START Supplied entries
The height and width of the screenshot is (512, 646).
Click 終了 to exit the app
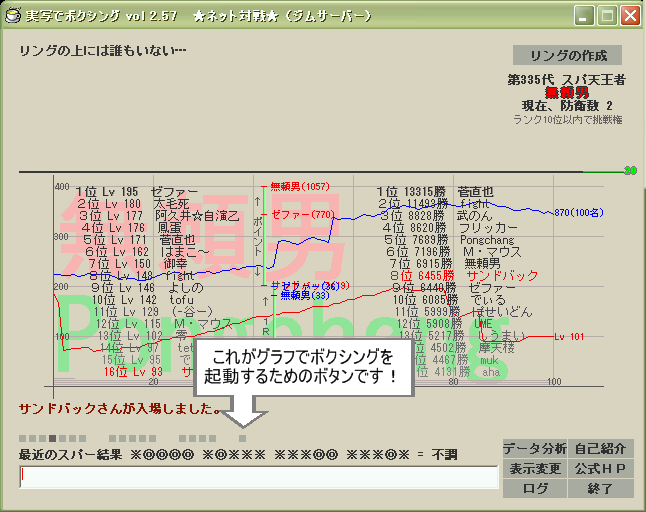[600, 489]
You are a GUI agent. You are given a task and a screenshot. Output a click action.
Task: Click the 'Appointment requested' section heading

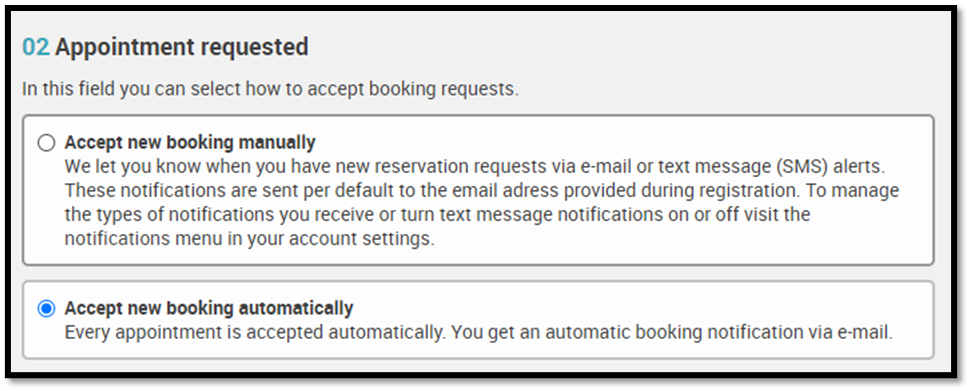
END Supplied entries
How to complete this task:
Reproduce each entry verbatim, excluding any embedded images.

Output for this exercise:
The height and width of the screenshot is (512, 646).
Click 終了 to exit the app
[600, 489]
You are a GUI agent. You are given a task and a screenshot. Output a click action.
Task: Click the 'Appointment requested' section heading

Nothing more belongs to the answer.